This style of ornamental enamel-work was fashionable in Venice in the late 15th and 16th centuries. The intense colours are produced using a base layer of milky white enamel with blue, green or red enamels applied over the top. The dense gold decoration may have been inspired by Spanish lustre ceramics or Middle Eastern inlaid metalwork. It was 'cold-painted' onto the enamel after firing, and so it wears off easily.

This plate could have been used in a church, or at the table of an aristocratic family. During the 16th century, the Italian nobility used a variety of elaborate and precious vessels for formal dining. Servants carried food to the table in decorative dishes, and the most splendid tableware was displayed on sideboards or credenze around the sides of the room.

Physical description

Enamelled copper dish, decorated throughout with foliate patterns and stars painted in gold. The front blue, with white gadroons and details in red and green. The reverse blue with a continuous pattern of gold stars.

Place of Origin

Venice (made)

Date

16th century (made)

Artist/maker

Unknown

Materials and Techniques

Enamelled copper, with decoration cold-painted in gold

Dimensions

Diameter: 28.9 cm approx, Depth: 3.3 cm

Object history note

Bought for 22 l. 1s.

Historical context note

This type of ornamental enamel-work was fashionable in Venice during the late 15th and 16th centuries, and was applied to vessels intended for both secular and sacred use. This dish may have been used in a church, or at the table of a noble family. During the 16th century, a great variety of elaborate and precious vessels were used by the Italian nobility for formal dining. A banquet would have been conceived as a spectacle, with servants carrying food to the table in beautiful dishes, and the most splendid tableware displayed on tiered sideboards or credenze around the sides of the room.

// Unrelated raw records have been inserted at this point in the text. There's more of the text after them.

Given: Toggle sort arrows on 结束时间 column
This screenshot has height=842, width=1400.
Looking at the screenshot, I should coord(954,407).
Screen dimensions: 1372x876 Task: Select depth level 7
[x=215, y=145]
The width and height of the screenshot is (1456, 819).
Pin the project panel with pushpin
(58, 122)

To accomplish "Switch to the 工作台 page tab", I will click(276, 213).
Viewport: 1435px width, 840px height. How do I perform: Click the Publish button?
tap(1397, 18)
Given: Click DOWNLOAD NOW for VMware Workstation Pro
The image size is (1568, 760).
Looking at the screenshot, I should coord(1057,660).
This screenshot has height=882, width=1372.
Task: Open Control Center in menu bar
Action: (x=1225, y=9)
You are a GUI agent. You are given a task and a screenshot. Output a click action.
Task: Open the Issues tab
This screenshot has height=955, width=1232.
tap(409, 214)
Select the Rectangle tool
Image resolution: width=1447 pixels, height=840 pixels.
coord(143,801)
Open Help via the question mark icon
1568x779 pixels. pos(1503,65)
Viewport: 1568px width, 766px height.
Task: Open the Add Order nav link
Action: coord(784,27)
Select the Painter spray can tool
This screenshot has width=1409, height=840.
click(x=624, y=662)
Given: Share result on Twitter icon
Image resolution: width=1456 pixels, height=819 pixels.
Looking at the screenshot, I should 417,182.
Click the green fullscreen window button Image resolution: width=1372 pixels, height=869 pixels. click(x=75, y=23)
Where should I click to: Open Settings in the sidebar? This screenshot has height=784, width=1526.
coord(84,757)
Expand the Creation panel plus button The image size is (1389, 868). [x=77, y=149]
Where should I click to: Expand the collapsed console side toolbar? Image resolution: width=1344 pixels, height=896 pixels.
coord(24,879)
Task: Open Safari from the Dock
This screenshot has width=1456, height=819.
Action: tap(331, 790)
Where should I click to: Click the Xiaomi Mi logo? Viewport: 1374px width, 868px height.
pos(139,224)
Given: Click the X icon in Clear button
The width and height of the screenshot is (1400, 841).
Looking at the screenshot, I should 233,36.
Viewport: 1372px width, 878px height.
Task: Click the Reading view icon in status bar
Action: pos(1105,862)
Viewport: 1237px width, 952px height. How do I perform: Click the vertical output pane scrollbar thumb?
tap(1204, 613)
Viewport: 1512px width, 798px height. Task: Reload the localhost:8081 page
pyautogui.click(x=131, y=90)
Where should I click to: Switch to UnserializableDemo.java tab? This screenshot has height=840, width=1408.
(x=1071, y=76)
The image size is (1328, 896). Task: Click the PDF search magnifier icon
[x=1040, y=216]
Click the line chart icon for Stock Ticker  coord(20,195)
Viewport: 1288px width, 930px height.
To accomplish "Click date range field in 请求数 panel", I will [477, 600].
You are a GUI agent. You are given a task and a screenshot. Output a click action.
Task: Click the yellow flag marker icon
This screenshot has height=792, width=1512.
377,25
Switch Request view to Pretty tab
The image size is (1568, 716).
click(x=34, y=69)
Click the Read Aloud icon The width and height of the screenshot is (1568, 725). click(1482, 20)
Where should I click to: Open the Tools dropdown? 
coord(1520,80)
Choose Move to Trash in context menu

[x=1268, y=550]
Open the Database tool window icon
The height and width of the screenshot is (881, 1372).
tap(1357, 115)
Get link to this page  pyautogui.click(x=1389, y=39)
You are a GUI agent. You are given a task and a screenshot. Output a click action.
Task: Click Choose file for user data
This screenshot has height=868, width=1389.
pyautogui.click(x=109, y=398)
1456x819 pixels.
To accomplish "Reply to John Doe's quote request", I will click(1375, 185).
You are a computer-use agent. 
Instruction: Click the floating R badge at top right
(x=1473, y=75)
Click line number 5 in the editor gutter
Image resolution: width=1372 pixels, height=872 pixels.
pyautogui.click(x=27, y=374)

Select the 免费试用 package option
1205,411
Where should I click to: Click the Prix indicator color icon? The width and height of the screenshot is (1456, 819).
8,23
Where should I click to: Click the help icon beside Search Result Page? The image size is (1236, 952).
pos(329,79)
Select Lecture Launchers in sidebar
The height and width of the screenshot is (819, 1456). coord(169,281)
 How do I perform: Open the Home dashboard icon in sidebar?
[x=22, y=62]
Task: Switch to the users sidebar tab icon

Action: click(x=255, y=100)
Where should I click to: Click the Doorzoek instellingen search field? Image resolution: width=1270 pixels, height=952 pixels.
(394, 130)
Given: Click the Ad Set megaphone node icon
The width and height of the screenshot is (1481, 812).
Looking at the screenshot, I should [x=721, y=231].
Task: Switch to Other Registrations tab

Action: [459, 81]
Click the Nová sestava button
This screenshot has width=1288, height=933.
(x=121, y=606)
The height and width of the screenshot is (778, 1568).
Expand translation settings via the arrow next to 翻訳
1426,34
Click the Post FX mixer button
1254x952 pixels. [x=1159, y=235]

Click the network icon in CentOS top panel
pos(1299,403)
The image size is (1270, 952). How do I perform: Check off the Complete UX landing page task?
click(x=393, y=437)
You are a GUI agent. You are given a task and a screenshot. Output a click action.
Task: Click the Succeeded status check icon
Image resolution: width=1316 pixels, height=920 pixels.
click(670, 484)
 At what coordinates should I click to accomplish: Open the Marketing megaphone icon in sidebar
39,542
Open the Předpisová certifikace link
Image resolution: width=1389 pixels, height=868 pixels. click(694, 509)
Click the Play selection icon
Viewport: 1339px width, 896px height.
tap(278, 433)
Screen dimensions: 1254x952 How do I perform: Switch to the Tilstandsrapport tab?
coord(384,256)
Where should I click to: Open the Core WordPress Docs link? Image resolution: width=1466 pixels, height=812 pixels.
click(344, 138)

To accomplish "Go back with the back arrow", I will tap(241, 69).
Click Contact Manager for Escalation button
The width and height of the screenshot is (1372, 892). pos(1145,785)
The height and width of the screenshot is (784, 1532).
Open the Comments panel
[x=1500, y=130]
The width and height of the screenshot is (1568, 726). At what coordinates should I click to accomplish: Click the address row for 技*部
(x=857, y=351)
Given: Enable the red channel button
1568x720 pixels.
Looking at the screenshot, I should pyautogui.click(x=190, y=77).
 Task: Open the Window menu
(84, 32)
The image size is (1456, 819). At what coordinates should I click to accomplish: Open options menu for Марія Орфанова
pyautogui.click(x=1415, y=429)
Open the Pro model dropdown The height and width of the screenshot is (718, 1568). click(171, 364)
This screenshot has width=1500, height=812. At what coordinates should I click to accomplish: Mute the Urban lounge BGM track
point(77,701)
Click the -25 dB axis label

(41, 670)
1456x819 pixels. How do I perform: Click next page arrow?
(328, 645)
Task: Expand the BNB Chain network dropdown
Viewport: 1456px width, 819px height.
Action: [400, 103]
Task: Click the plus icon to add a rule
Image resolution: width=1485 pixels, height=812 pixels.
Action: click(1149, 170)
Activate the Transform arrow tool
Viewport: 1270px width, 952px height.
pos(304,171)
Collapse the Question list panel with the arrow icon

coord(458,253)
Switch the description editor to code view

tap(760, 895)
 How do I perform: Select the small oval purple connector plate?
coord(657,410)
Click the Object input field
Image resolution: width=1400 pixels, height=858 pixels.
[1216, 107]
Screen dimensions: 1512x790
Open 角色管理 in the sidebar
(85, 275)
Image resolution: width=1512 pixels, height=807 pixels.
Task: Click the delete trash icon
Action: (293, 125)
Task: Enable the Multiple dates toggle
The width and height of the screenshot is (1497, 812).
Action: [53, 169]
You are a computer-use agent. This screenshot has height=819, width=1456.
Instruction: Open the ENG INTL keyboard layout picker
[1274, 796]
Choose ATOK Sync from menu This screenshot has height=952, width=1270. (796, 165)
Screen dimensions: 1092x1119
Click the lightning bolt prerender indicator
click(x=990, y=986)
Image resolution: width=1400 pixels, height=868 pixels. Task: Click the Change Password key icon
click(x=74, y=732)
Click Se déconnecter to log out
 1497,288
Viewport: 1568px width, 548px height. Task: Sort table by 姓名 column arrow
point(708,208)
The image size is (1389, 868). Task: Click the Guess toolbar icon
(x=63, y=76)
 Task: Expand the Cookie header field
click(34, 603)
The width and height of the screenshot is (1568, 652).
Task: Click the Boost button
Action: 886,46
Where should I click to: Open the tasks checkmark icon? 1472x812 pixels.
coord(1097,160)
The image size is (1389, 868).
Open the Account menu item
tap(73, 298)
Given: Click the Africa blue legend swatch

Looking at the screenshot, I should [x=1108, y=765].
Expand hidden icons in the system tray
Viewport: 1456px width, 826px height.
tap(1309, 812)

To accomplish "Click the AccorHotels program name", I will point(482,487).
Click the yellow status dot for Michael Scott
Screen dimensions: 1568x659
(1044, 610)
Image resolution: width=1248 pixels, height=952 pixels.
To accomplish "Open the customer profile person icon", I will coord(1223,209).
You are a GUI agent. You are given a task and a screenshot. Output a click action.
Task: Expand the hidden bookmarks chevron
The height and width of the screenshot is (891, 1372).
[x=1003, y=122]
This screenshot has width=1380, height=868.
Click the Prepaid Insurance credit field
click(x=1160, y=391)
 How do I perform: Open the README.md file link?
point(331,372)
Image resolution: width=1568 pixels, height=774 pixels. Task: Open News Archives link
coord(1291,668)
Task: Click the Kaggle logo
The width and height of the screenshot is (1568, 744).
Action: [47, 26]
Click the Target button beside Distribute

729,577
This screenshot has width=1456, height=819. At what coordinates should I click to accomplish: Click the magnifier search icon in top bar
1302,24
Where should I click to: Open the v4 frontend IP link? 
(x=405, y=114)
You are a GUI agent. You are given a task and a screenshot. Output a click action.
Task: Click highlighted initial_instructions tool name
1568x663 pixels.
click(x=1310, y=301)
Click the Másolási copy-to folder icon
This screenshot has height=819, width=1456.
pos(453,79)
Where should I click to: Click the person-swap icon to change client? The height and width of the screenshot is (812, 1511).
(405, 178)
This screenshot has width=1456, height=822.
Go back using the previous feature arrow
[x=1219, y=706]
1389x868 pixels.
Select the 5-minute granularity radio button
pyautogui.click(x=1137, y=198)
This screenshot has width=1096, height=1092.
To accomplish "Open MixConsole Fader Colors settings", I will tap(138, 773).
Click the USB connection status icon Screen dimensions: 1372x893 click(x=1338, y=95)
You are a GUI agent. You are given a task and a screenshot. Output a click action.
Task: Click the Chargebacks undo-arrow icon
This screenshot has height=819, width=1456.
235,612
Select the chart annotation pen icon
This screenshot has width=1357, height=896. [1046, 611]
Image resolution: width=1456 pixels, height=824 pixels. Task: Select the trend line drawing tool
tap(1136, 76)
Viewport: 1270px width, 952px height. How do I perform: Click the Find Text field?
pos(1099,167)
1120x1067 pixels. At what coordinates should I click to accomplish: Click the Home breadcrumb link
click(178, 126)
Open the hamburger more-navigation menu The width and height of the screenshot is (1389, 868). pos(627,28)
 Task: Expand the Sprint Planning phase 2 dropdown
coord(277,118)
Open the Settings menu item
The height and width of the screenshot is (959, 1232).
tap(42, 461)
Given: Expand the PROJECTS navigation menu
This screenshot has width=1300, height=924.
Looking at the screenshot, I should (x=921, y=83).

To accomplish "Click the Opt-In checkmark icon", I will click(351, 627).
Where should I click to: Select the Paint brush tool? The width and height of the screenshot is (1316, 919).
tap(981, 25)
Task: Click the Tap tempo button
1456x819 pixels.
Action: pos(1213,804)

The technique of painting in enamels on copper was developed in the second half of the 15th century, and Venice quickly developed its own characteristic style. Vessels were made from thin copper, usually with a lobed or gadrooned form, and coated with a layer of milky white enamel. The intense, almost translucent colours applied over this base layer included dark blue, emerald green and deep red, with some areas left white for contrast. Finally, the surface was decorated with dense patterns of tiny gold stars, commas, flowers, and leafy scrolls.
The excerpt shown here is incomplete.